McCourty spent part of the bye week in Montvale, N.J., where Superstorm Sandy knocked out power to his mother's house. He bought her a generator before the power came back on Tuesday. By that time, McCourty was back in Foxborough, preparing to play wherever coach Bill Belichick wants him.
"He's pretty good at everything," Belichick said. "He's a good tackler. He's fast. He's instinctive. He has a good feel for the game wherever you put him in terms of leverage, angles, decisions, that kind of thing. He's smart. He has the mental flexibility to go back and forth between assignments."
And he's willing to do that.
"He's a selfless player who just wants to do whatever he can to help the team win," safeties coach Brian Flores said. "He has all the traits: he communicates, he's a focused player, he's smart, he does a lot of things well. He can make that transition. A lot of guys can't. I'm happy to have him."
He's not the only one.
With three rookie draft picks starting or substituting in the secondary — safeties Tavon Wilson and Nate Ebner and cornerback Alfonzo Dennard — McCourty's settling influence is significant, especially with Gregory and Chung sidelined.

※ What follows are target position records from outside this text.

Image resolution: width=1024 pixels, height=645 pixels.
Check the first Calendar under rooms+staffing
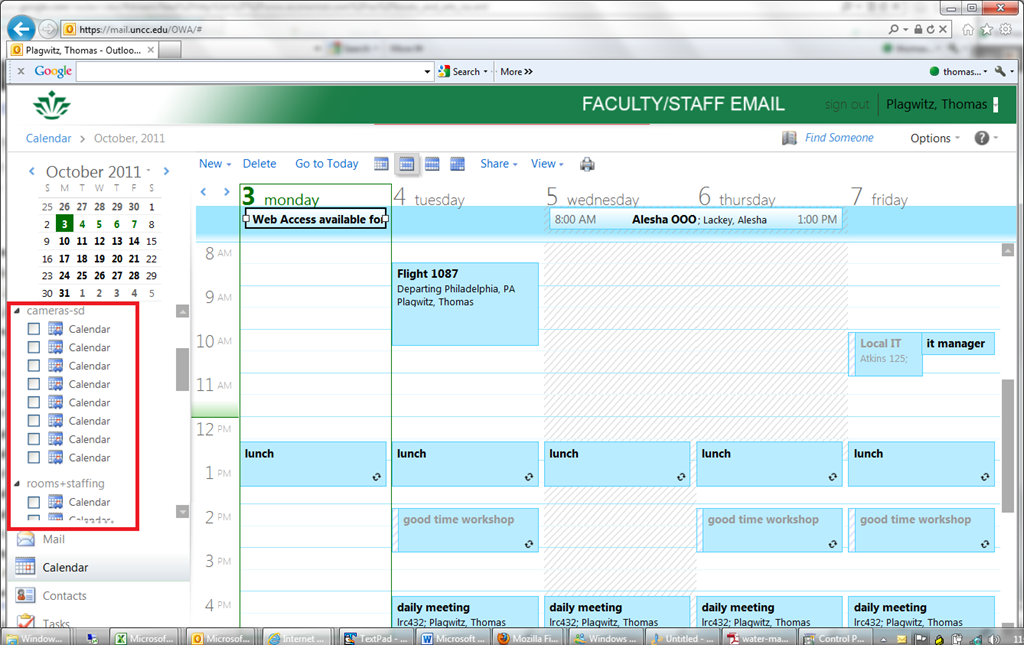tap(34, 502)
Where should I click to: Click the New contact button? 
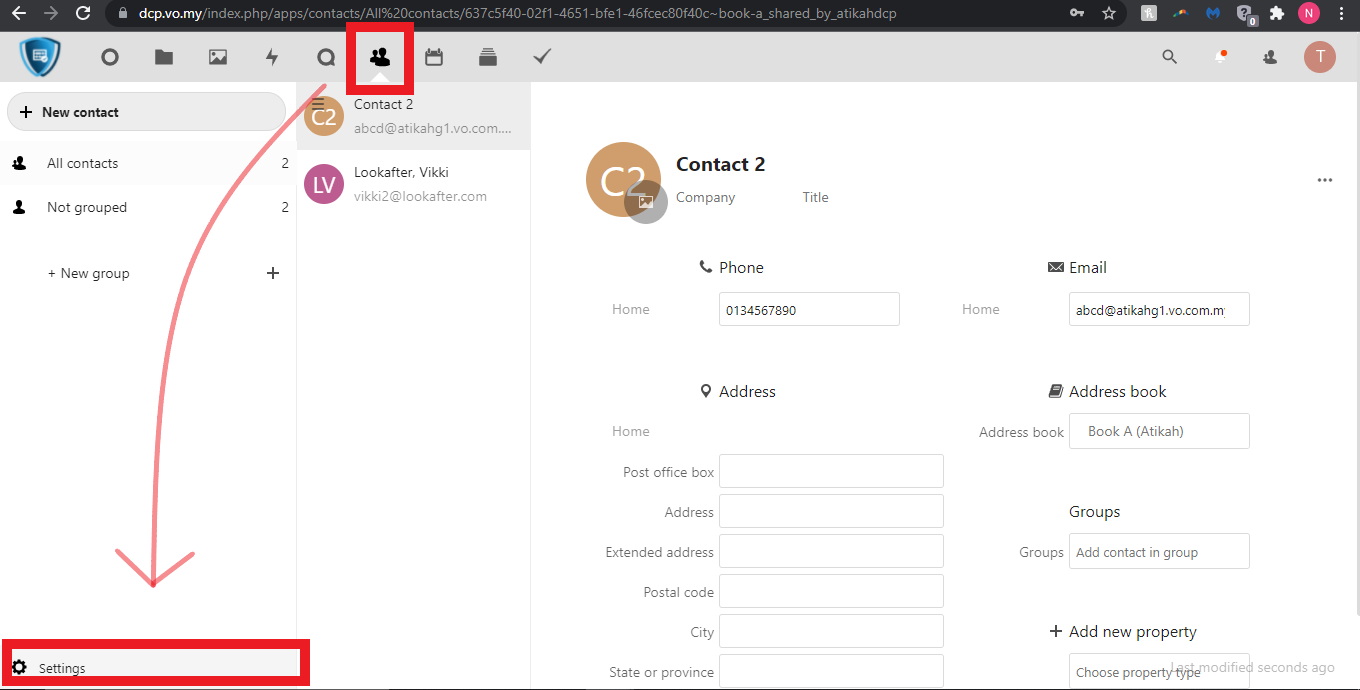146,112
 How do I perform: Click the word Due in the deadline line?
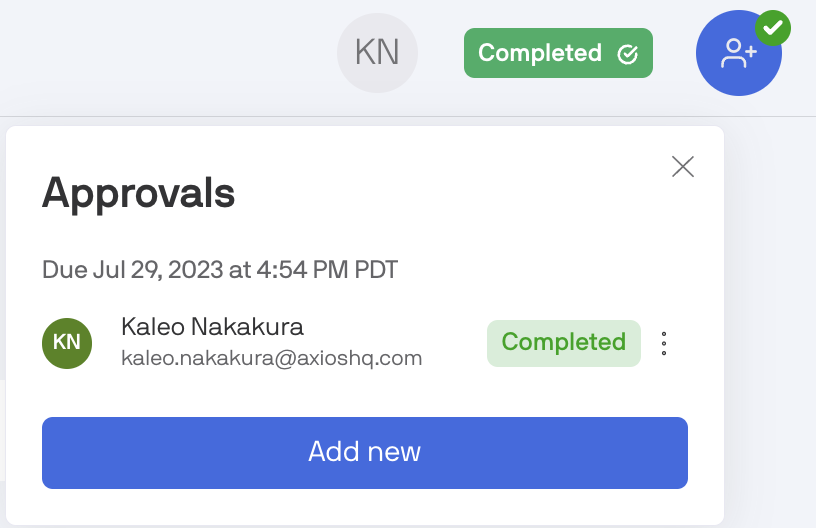coord(64,270)
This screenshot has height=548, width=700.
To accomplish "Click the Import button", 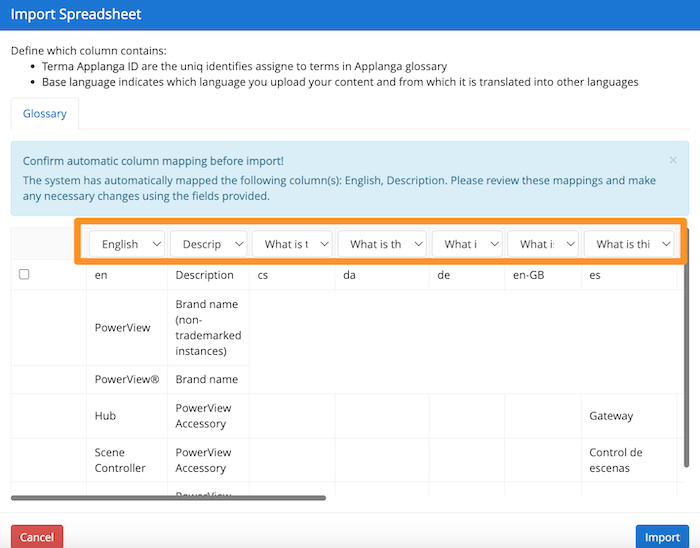I will (x=661, y=537).
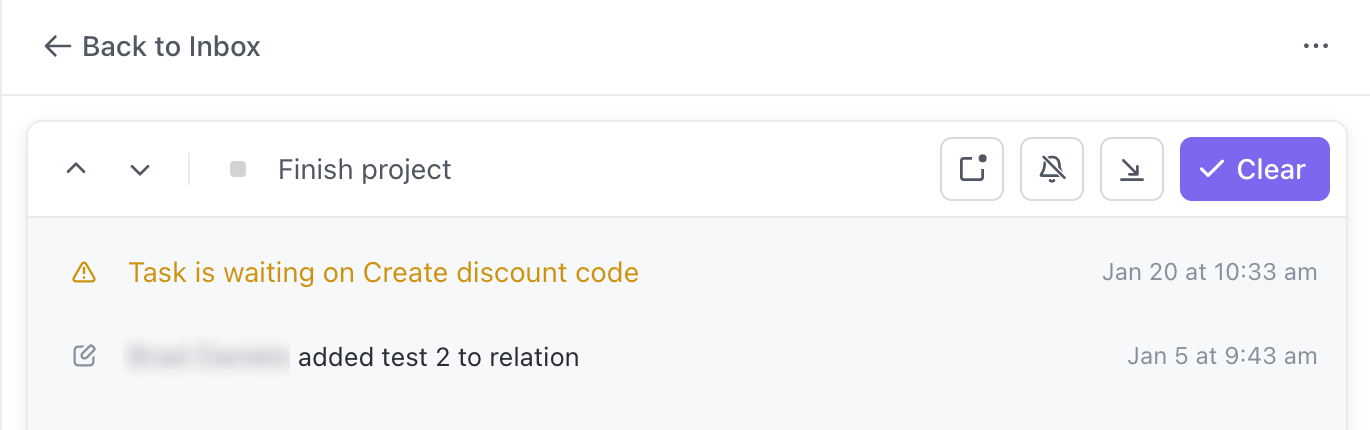This screenshot has height=430, width=1370.
Task: Go to next notification with down chevron
Action: 140,169
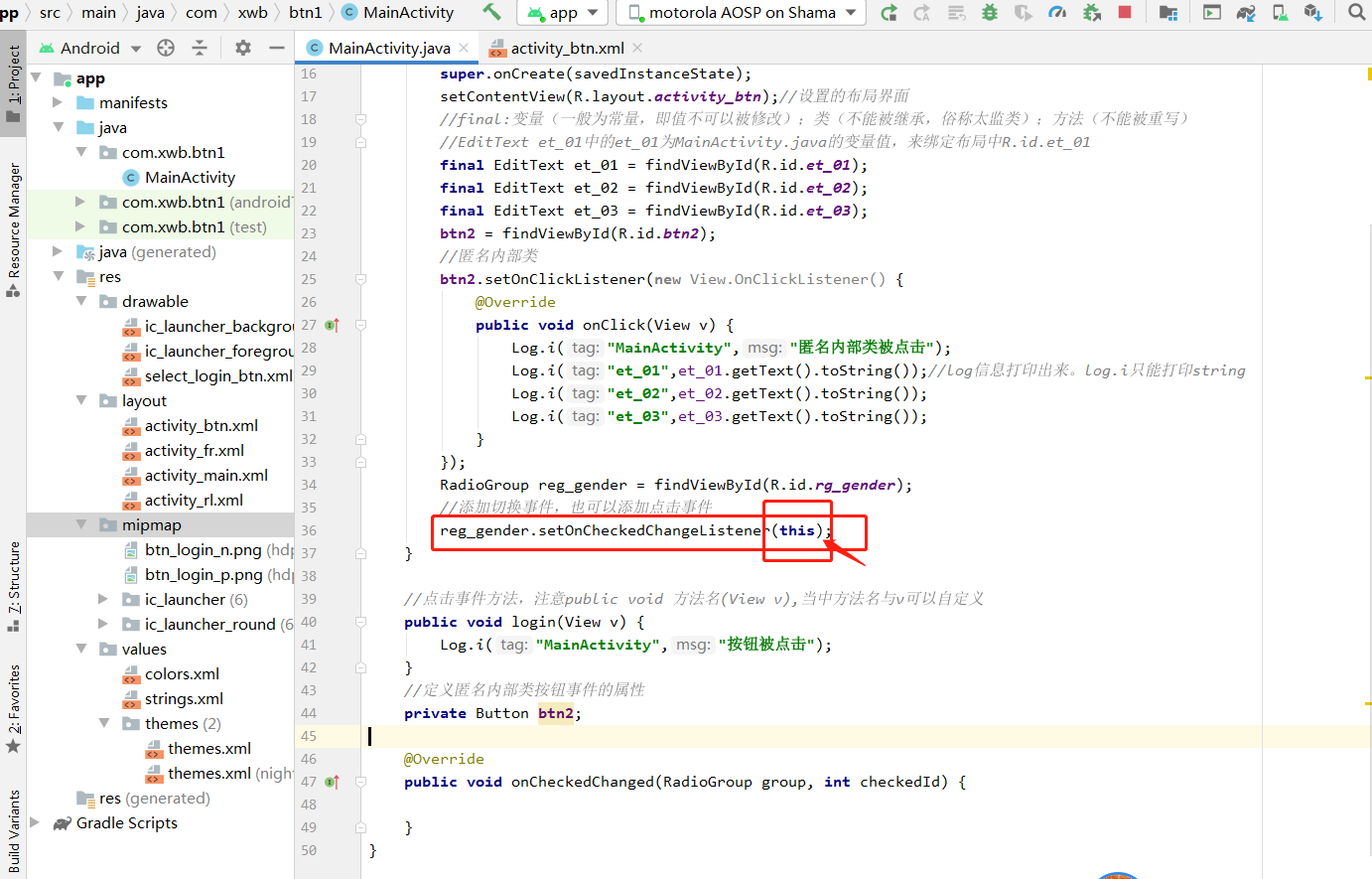Screen dimensions: 1372x879
Task: Open the 'app' run configuration dropdown
Action: click(x=562, y=13)
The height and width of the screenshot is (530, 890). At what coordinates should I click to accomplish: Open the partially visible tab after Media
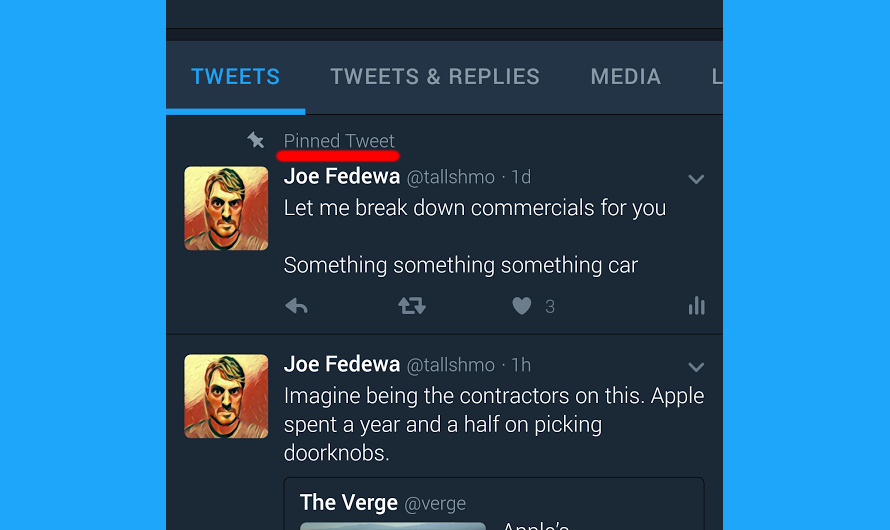(717, 77)
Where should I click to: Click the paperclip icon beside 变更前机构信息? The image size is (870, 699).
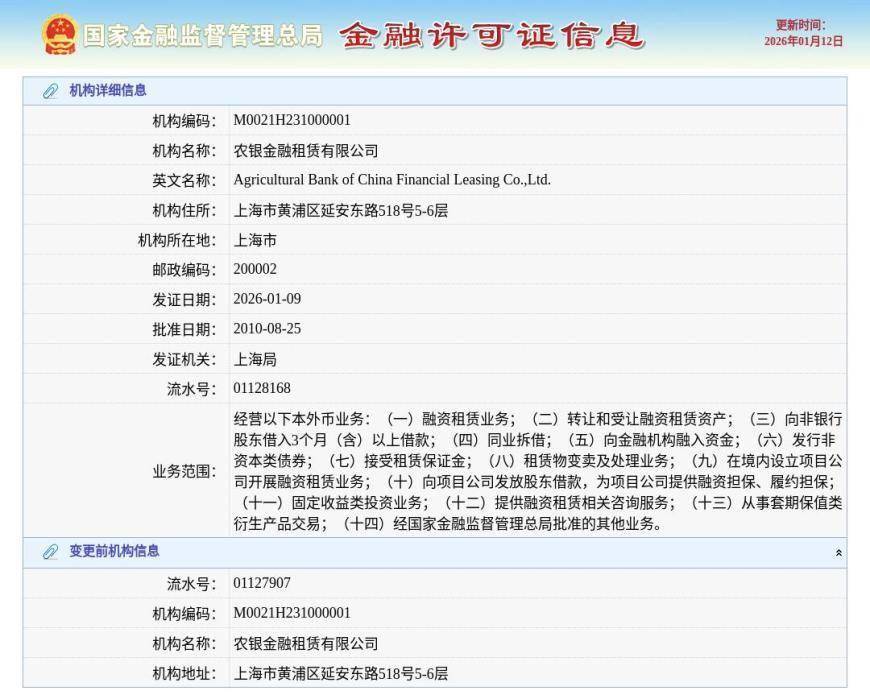(50, 550)
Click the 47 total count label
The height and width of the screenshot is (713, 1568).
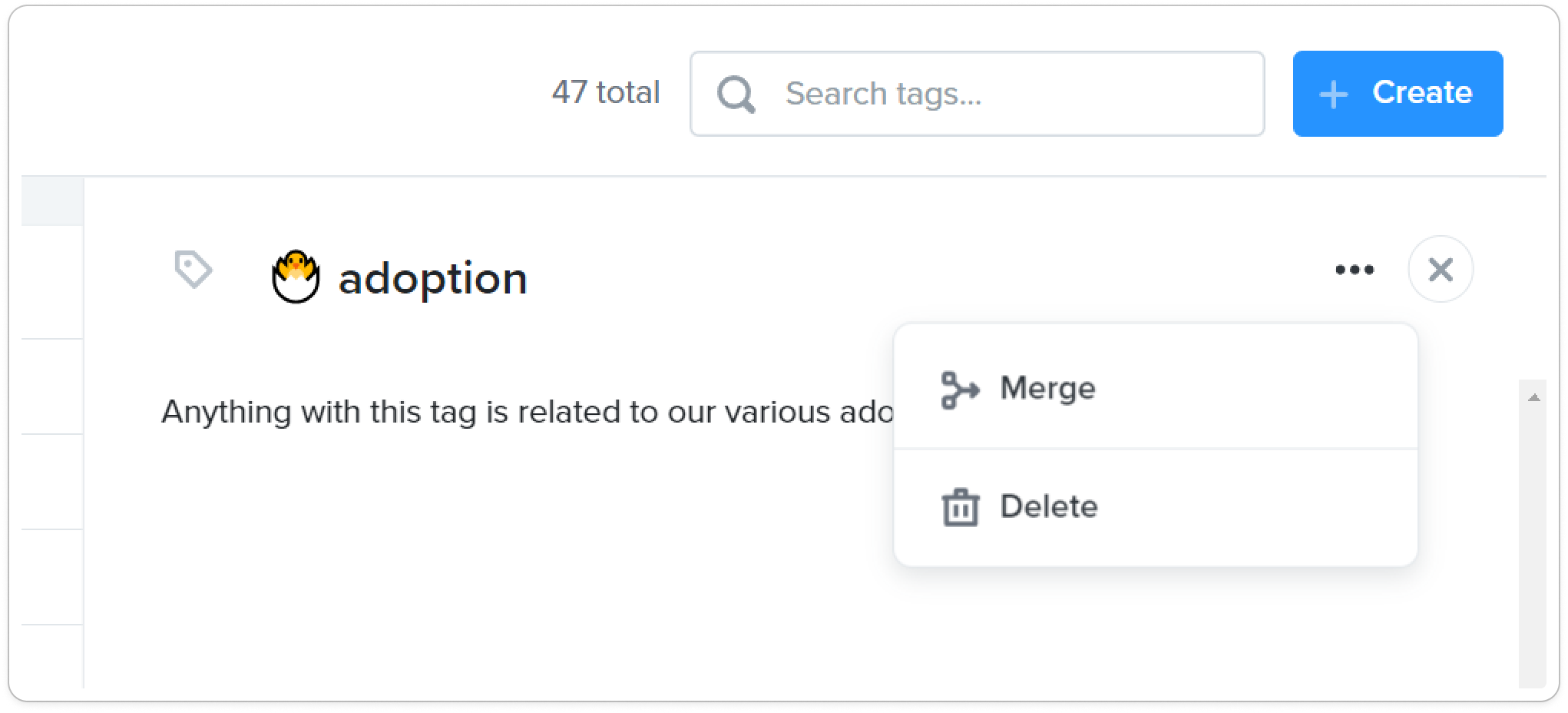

"I feel like Devin helped me out a lot," Wilson said. "He's kind of like a big brother to me back there and he keeps things calm because there's so many young guys back there."
The makeup of the secondary will change next week when Aqib Talib, acquired from the Tampa Bay Buccaneers last week, will be eligible to return after a four-game suspension for violating the NFL's policy on performance-enhancing substances.
"This week we've got to just focus on who's here and what we have to do to get a win," McCourty said, "and then, I think, next week when all that comes into play, it'll really help us out."
It also could mean more time at safety for McCourty once Talib gets acclimated — a process McCourty could speed up with his experience at cornerback.
"I have a good knowledge of, especially for our corners, what they're doing," he said. "So I think a little bit of that helps where I can say things and I communicate with them to let them know I'm on the same page as them."